The University of Indiana Press is publishing a book in 2003 which reconsiders Peoples Temple as a black religious organization, rather than as a new religious movement. Peoples Temple and Black Religion in America, edited by Anthony B. Pinn of Macalester College, Mary R. Sawyer of Iowa State University, and Rebecca Moore of San Diego State University, gathers together a series of essays which looks at the group from the perspective of black religious studies.
Scholars generally identify Peoples Temple as a cult, and compare it to other new religious movements with little regard for its unique racial composition. This new book examines the Temple as a black religious group, and takes into account issues of race and racism, politics, and the historical and cultural milieu of its development.
“We reject the premise that African American members of Peoples Temple had no agency,” writes Mary R. Sawyer in the Introduction to the volume. “We reject the adequacy of the conventional categories of cult and sect for describing this movement.” On the contrary, the book seeks to re-evaluate the African American influences and values within the Temple.

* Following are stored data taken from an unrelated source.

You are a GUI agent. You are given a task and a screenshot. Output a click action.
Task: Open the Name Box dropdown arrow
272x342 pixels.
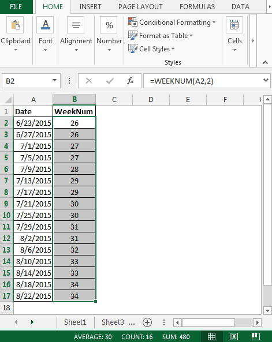pos(55,81)
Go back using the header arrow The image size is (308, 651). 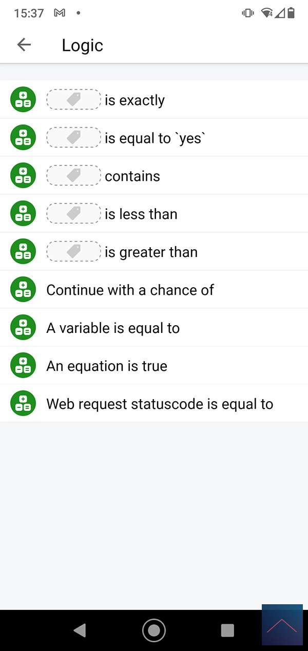24,45
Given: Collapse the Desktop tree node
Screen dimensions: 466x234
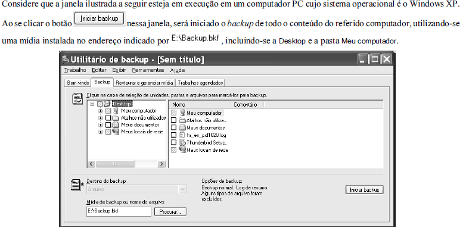Looking at the screenshot, I should (92, 104).
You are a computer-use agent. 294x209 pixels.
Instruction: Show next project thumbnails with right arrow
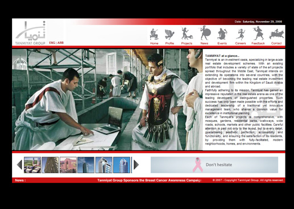click(x=136, y=165)
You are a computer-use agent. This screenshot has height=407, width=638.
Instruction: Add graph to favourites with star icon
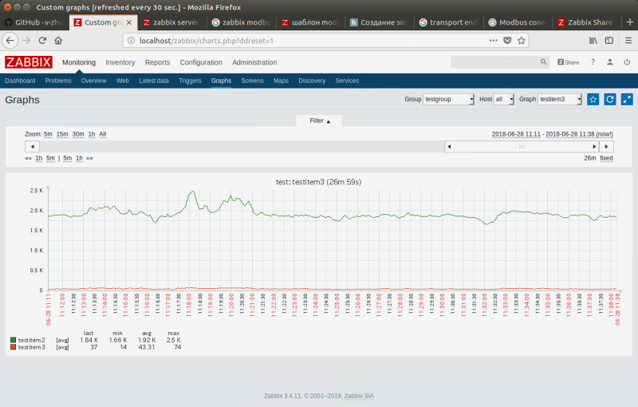593,99
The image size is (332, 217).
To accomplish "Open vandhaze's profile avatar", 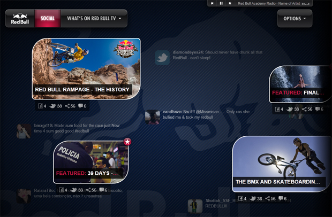I will pyautogui.click(x=153, y=117).
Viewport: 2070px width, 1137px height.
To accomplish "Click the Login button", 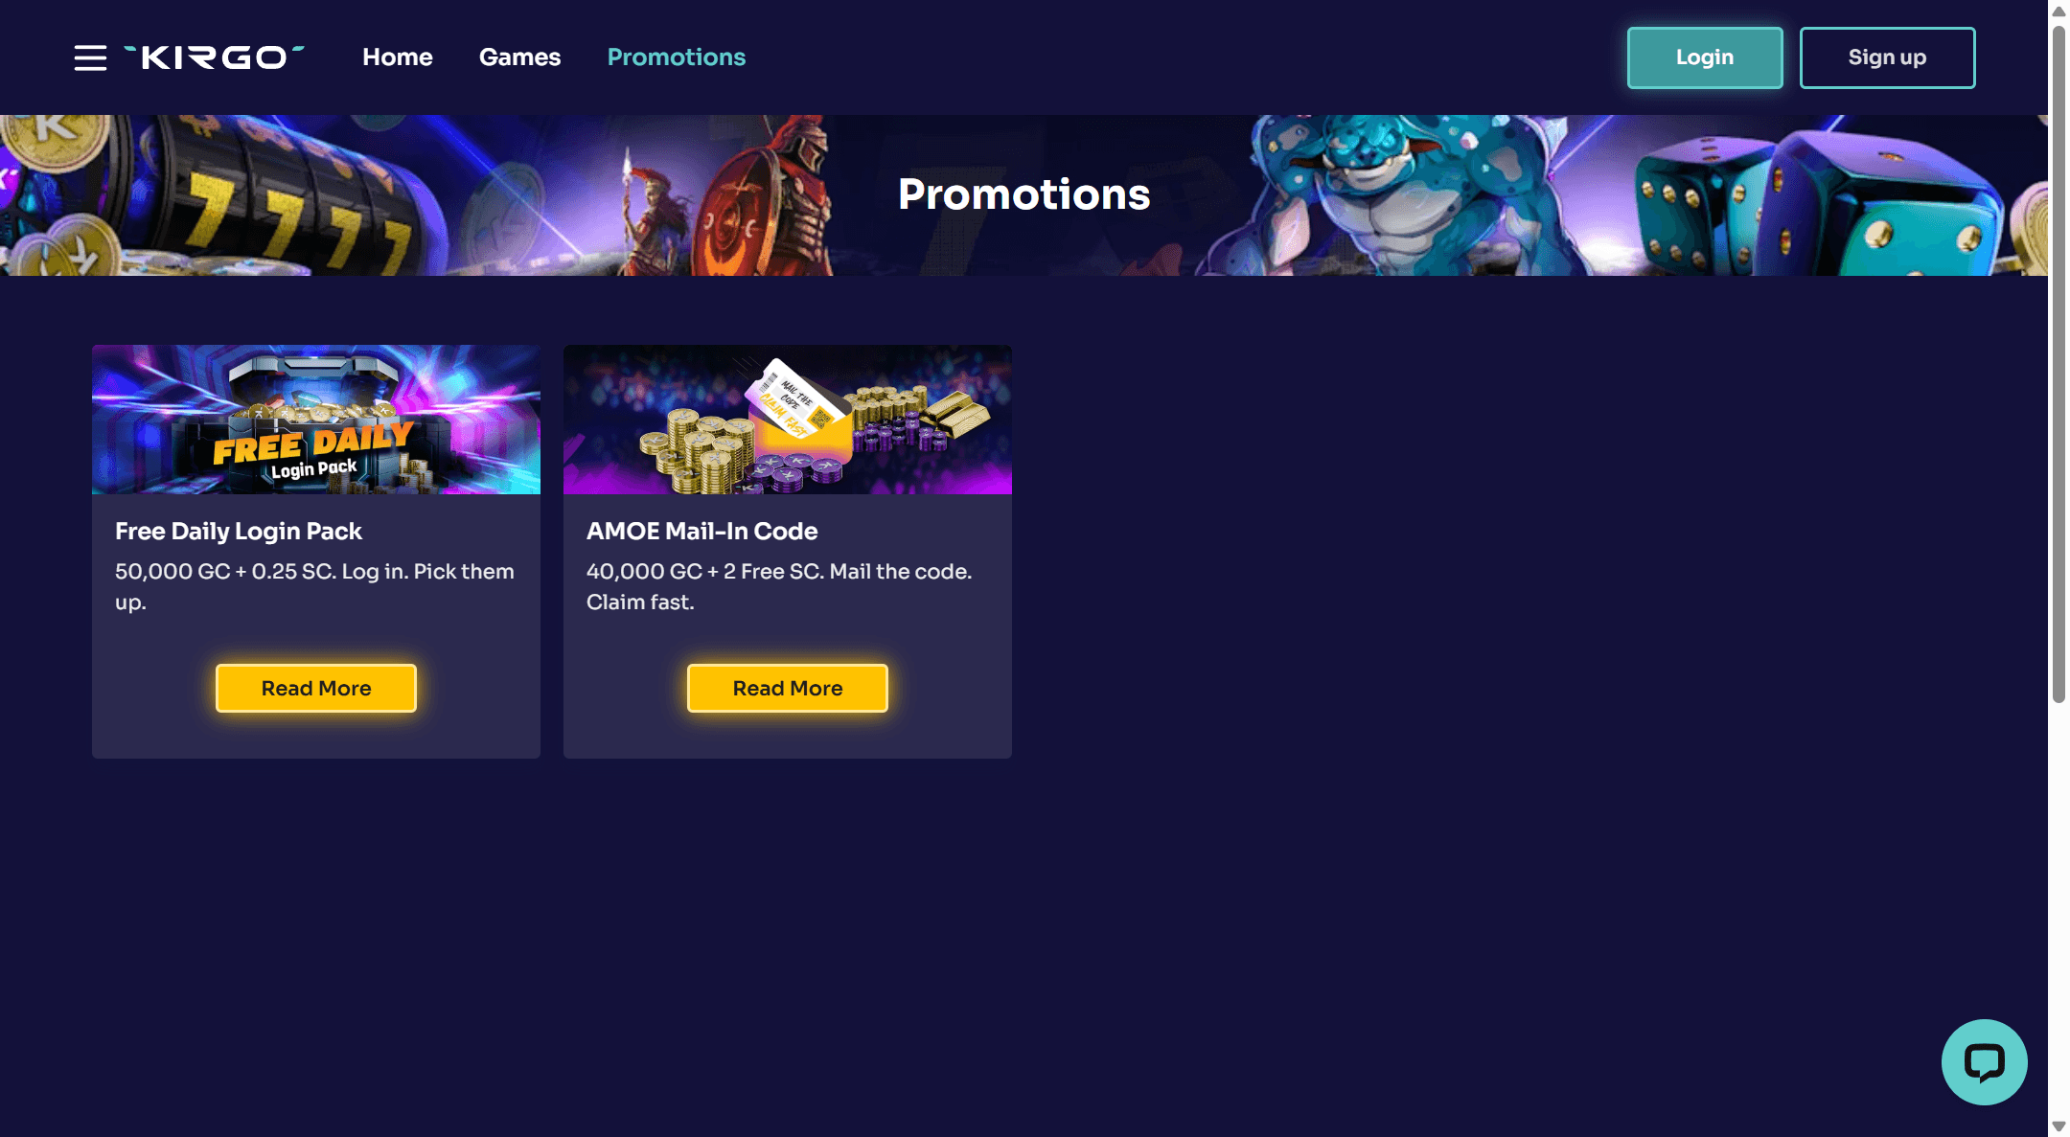I will click(x=1705, y=57).
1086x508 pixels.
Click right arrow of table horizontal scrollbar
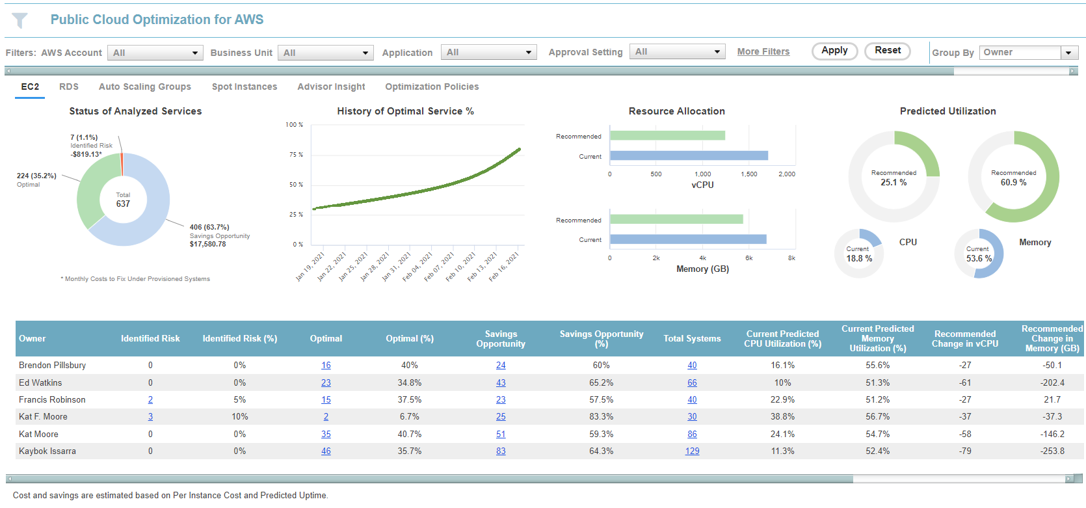pyautogui.click(x=1069, y=479)
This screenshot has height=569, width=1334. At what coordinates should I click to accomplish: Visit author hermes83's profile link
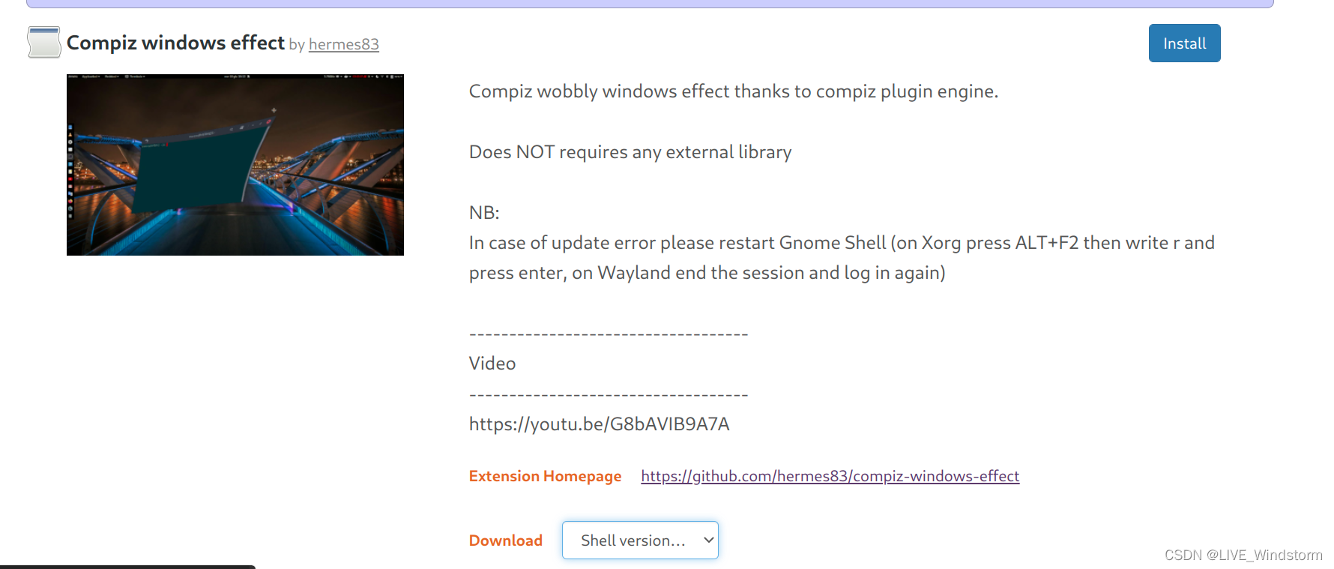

The book includes three important essays by black scholars writing in 1979 and 1980, and then presents current analyses of the Temple’s political involvement, its interaction with San Francisco’s black establishment, its worship style and language, and other issues.
There were a number of similarities Peoples Temple shared with other forms of black religion, including a concern with “exodus and exile as paradigms of transformation,” according to Anthony B. Pinn, another of the co-editors. He notes the dangers inherent in labeling black religious movements — from those led by Nat Turner and Denmark Vessey to that led by Jim Jones — as odd, and removed from their historical contexts.
The book is scheduled to be published in time for the 25th anniversary of the deaths in Jonestown.